I am relieved to see she has no other guests yet. Someone would come and ring the bell soon, no doubt.
“Zia, I found out who called Humps an arsehole.”
“Ah, you find the man. You good girl.”
“Yes, a man called Richard. He hates foreigners. And his wife, Barbara didn’t put an invitation to the barbecue in our letter box this year.”
“What big bastardo and big bagascia. They need slap in the face.”
“I’m so angry, I could strangle them.”
“You no strangle any person. This not so serious for strangle.”
“No, I didn’t mean it, Zia. Let’s go down the diarrhoea route.”
“I make you cake. No problem. What day?
“I need them for Sunday.”
“That’s alright. What cake you want?”
“I don’t know, Zia, I thought you might advise me on that.”
“How many people?”
“Erm, there’ll be about fifteen at the barbecue... What about eclairs?”
“Eclairs no good – you Englishwoman. I think ice-cream better for outside in summer.”
“Ice-cream? Do you make ice-cream?”
“No, Silvio make for you. Best Italian.”
Zia sits and thinks for a moment. Then she says:
“Cassata Siciliana gelato!” That is Zia’s eureka moment.
&nbs
p; “Beautiful,” I say, “Zia, you’re a genius. Yes, yes! Almond ice-cream, with marsala soaked nuts and candied oranges and lemons, all covered in pistachio ice-cream!”

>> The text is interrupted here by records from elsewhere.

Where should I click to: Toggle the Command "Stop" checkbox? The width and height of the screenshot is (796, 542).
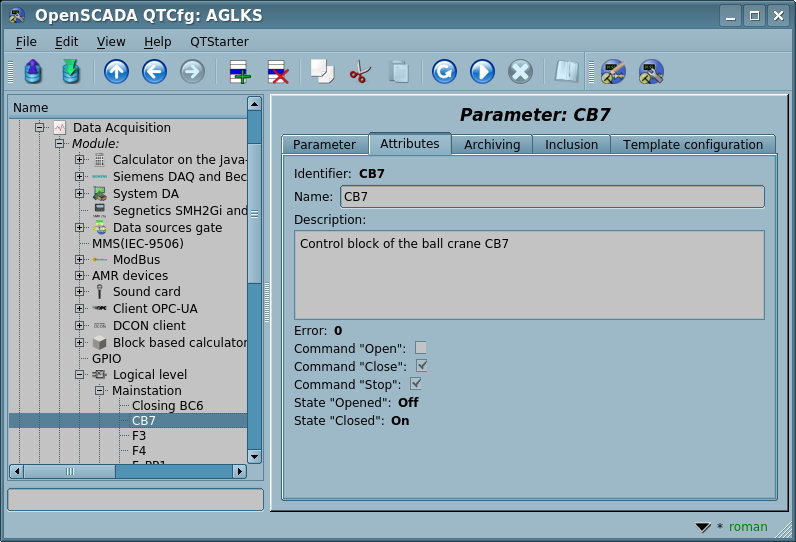[x=416, y=384]
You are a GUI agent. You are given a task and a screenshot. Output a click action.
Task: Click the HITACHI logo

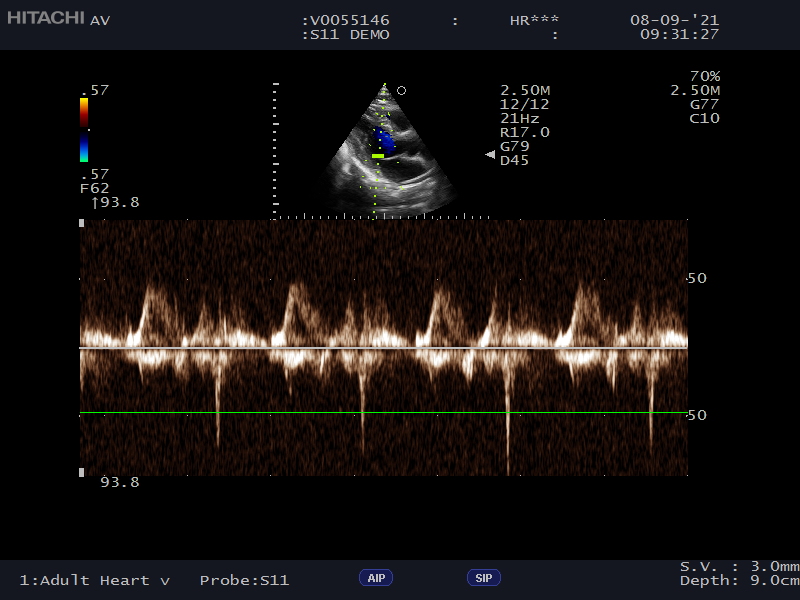(x=46, y=18)
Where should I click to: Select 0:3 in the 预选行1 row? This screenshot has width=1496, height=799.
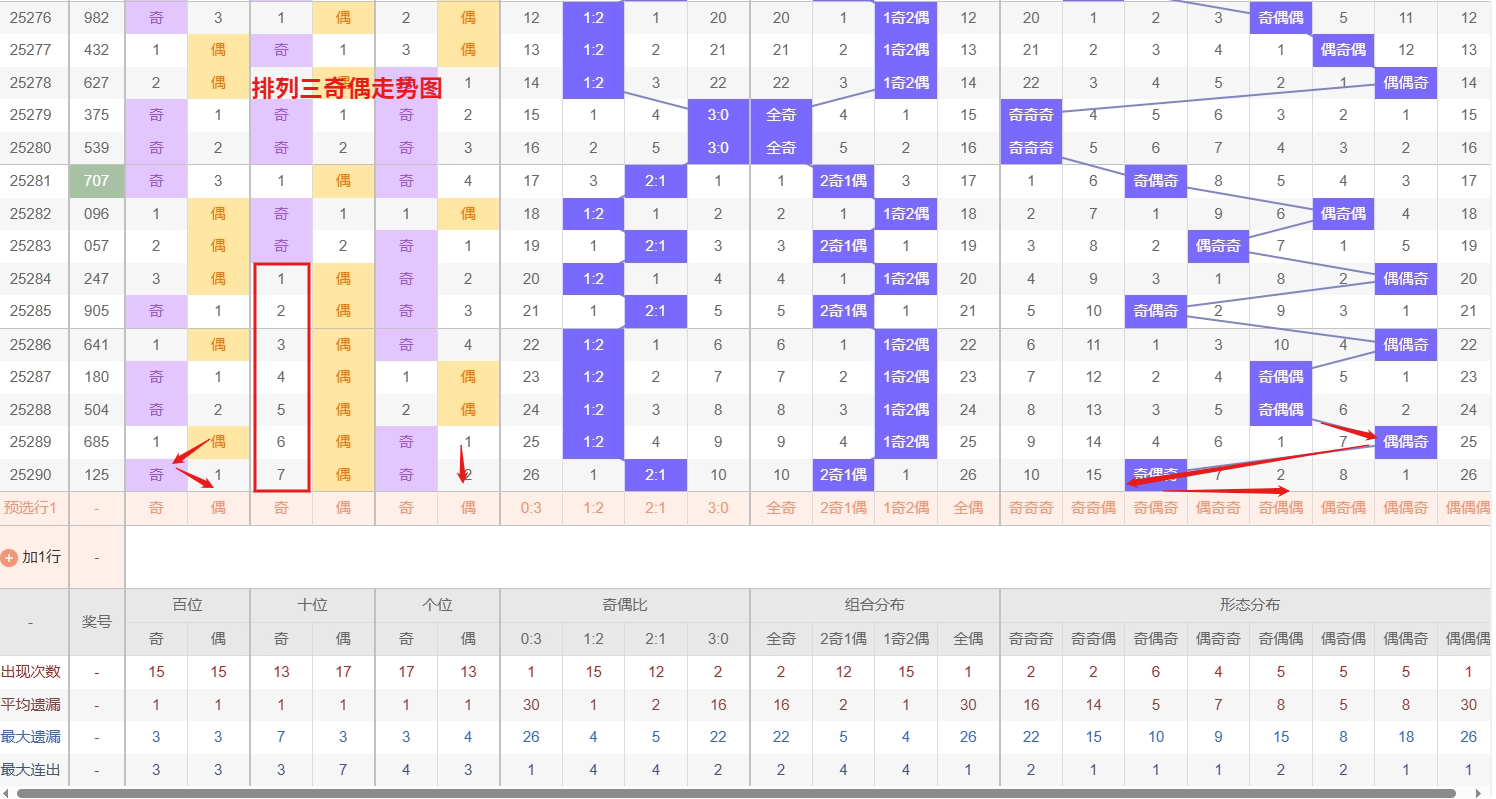[531, 508]
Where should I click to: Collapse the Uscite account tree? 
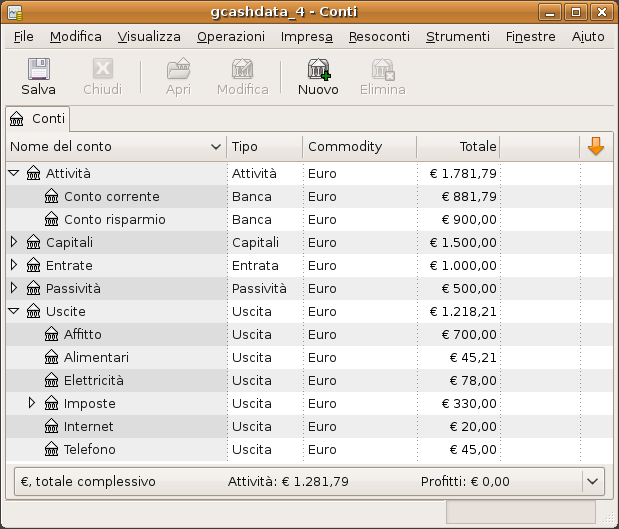tap(14, 311)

“Yes,” Zia says, “I tell Silvio make for Sunday. Saturday you come get. Silvio put in nice wrapping for you.”
The door bell rings.
“OK, Zia, I’ll come back Saturday afternoon to get the ice-creams.”
“You come Saturday. But now you stay,” she says. “I want you meet young woman.”
I follow Zia to the living room window to see who is at the door. She turns, looks me straight in the eyes and says: “She big tart. She futtiri with married man.”
If only Zia knew what her daughter, Susi, got up to. That was big-time serial tarting with lots of married men. I don’t think Zia has the foggiest idea about that.
“Hello, Giusy!” Zia says, as if Giusy were her long-lost best friend she hasn’t seen for years.
“Hello, Zia!”
And they proceed to kiss each other on the cheeks.
“This my poor sister daughter. She marry Englishman. Good man. Best house near river,” Zia introduces me.
“This Giusy. She cousin of friend. She come to me. She have man problem. She have no-good man,” Zia says.
Giusy tries to argue that Alberto is a good man.
“He good when he sleep,” Zia says. “He make lot of problem for you.”
Giusy looks at me as if to say: ‘Can I speak in front of her?’
“You speak, Maria good woman. She tell nobody. She Sicilian blood.”
Zia’s eyes dart from one to the other of us and says: “Cuppa tea?” Without waiting for a reply she goes to the kitchen, puts the kettle on and comes out with some jam tarts – strawberry. “I go back, get tea, you tell all,” she says looking at Giusy. When Zia comes back again tea is poured and Giusy starts.
“Alberto ain’t left his wife, Zia. You know, he said he was gonna leave her but he ain’t. Me mate told me he was still with his wife. Alberto’s making a packet with the amusement arcade. He pays the rent of the flat I live in. He’s with me three or four nights a week, and when he ain’t there he says he’s on business. But he ain’t on business. Me mate follows him. He goes back home. I’m expecting his baby, I’m three months gone. I told him about it. He says he’s happy. He wants a son. Me mate found out his wife’s pregnant and all. They’ve already got a little girl. He was sleeping with his wife, when he was sleeping with me. I want him to come and live with me.”